I am just starting my 2nd year of Suboxone, and am in the (fairly common, it seems :cry: ) position of knowing that it saved my life, but also hating, resenting and cursing the need to continue taking it. And wanting to stop, have tried and failed to stop, and seeking reassurance that it `is` possible to stop. Because I've been feeling that it isn't, and that I am doomed to a lifelong dependency on a medication that, in truth, I cannot afford. The cost is crippling my life, the deadening of emotions is crippling my life, the side effects have robbed me of much already.
I want to say thanks to those who have managed to use it properly, and eventually remove the "necessary evil (?)" from their lives, and who have returned here to post positive action plans and encouragement.
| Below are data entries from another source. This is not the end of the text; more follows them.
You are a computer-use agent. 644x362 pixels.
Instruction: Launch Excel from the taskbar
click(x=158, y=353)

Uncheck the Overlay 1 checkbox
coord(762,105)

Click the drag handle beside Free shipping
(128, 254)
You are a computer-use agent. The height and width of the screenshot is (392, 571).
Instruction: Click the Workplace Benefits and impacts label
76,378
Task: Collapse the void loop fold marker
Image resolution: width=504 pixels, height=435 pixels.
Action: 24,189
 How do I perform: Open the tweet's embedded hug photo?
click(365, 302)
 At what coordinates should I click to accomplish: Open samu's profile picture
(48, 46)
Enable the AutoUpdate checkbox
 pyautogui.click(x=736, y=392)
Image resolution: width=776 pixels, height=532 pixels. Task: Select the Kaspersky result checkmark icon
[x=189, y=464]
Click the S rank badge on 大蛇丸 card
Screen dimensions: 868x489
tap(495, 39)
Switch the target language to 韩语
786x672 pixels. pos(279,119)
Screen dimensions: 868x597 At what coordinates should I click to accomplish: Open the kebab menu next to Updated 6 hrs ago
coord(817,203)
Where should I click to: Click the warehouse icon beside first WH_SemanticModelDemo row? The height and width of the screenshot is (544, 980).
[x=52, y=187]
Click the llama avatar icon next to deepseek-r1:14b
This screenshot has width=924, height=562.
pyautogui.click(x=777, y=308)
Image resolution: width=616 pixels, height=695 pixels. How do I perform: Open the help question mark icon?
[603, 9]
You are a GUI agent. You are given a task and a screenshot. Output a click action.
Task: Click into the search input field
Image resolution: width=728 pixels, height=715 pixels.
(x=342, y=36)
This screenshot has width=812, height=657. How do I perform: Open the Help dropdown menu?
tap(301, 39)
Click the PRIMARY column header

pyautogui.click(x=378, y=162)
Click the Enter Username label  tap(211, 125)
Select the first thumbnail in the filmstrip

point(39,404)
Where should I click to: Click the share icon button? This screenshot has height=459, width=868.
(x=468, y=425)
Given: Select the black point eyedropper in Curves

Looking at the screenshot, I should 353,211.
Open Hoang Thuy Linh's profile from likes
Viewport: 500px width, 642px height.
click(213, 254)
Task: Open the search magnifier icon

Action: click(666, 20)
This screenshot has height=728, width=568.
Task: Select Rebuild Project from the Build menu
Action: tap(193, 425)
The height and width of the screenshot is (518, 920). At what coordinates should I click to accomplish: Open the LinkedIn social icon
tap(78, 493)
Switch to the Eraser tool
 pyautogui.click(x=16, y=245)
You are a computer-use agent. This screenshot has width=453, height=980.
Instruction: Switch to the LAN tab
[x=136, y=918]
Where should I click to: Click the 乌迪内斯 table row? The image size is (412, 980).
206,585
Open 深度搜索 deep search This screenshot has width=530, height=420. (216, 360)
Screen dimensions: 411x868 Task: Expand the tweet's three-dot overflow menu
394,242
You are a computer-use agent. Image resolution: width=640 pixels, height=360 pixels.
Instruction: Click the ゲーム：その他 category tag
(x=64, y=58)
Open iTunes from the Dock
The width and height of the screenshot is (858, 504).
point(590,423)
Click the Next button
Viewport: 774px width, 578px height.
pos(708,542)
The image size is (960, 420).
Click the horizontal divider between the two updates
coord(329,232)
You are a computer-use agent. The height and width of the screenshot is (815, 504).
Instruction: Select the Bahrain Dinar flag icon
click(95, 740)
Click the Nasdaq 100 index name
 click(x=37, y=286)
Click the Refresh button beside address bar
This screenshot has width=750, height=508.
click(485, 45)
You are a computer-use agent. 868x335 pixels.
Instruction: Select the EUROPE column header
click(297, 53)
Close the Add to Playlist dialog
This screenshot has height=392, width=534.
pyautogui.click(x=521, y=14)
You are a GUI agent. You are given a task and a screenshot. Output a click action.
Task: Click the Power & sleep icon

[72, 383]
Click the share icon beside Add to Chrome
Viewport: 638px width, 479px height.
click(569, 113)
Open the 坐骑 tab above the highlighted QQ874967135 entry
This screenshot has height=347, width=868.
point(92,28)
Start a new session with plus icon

They offer the prospect of some hope, where now I see little, and fear very much.
I have read a lot of posts, whilst trying not to get too freaked out at the immensity of the task of getting off what had originally hoped was a short term detox cure. The spirit is willing, but last year when I got to 1mg and tried to quit...well, so many of you here knows what happens. I currently manage on 4mg daily, and struggle to maintain at that dose without craving...craving any "high" just craving a feeling of "wellness" and normality.
I'll be visiting here often, while I learn how I might best handle this unwanted, but yet definitely life saving, medication.
Thanks for reading.
G.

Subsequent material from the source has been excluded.